Information:
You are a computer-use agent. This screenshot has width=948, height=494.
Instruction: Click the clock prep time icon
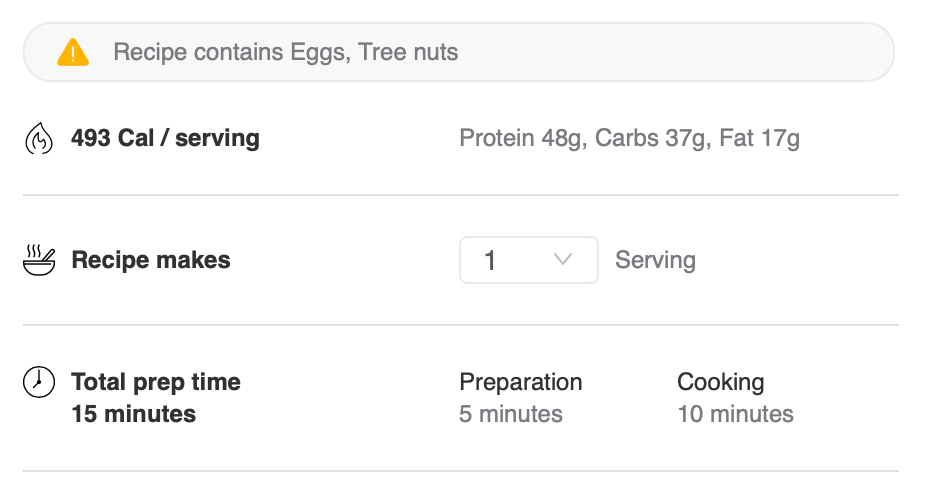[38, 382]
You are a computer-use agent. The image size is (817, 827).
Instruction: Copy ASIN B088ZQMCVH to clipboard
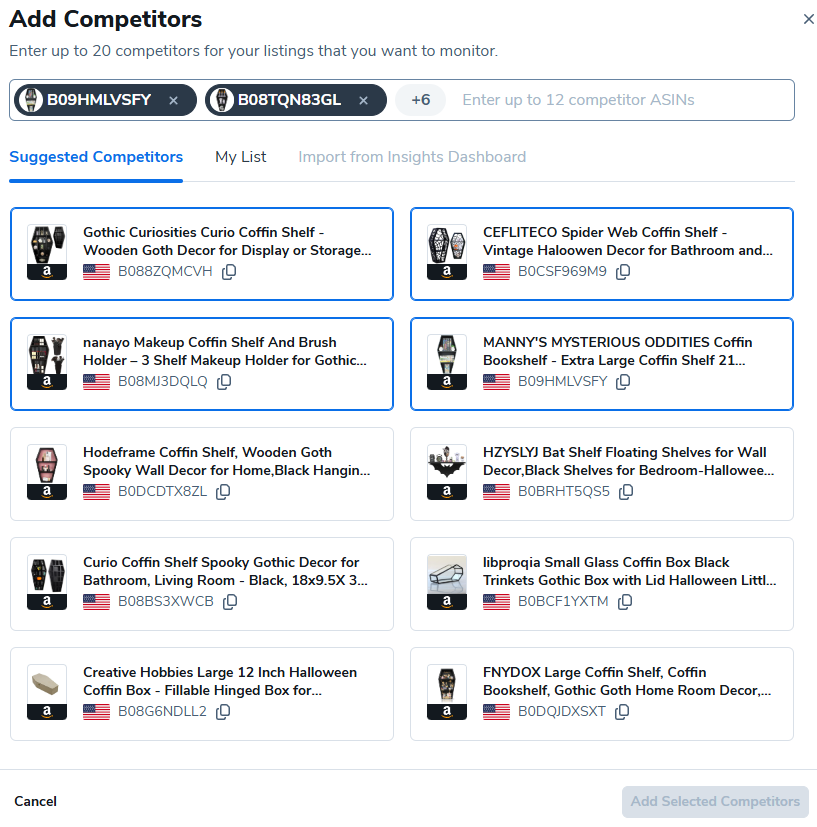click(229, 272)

Exercise objective:
Your answer should consist solely of the lines from the one holding "Instruction: Copy ASIN" through the end of the listing, reproduced exactly and without pictures.

Result of the task:
Instruction: Copy ASIN B088ZQMCVH to clipboard
click(229, 272)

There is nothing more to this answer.